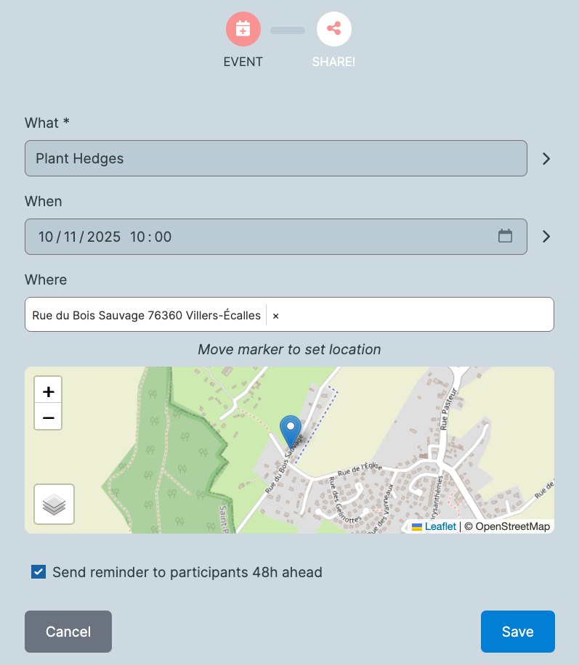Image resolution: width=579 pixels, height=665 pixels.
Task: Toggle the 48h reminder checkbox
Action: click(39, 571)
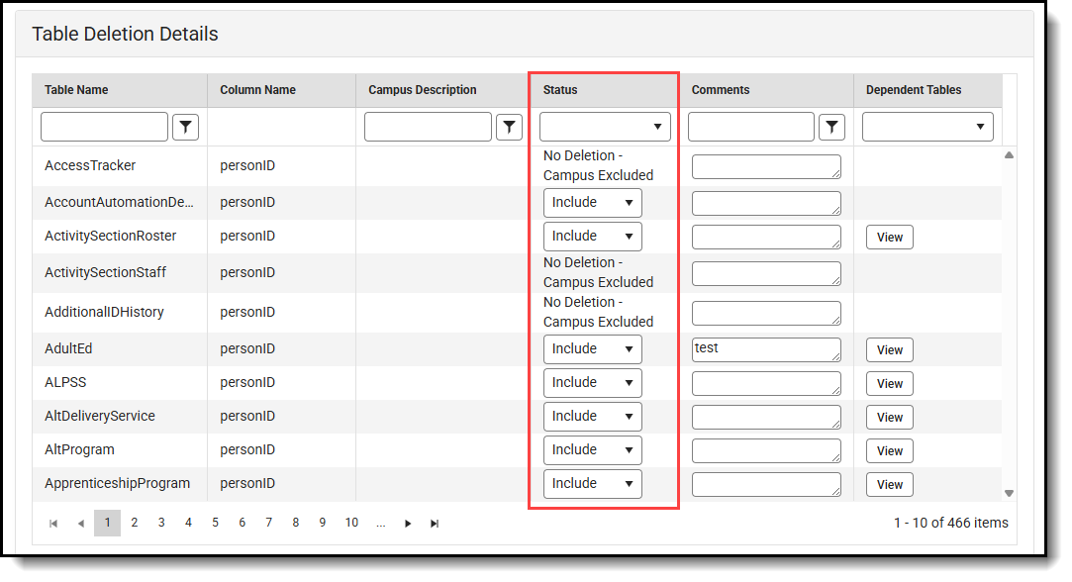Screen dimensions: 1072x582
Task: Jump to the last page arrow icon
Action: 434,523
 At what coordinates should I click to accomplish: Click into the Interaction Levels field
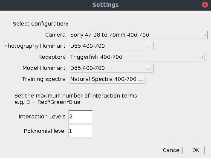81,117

+ + + + +

* _Work task_
Please restate exactly the lines from the one containing "At what coordinates" down to the end of the material, both ends kept, and do not include the pictures.

* _Final answer_
 At what coordinates should I click to accomplish: Click into the Interaction Levels field
81,117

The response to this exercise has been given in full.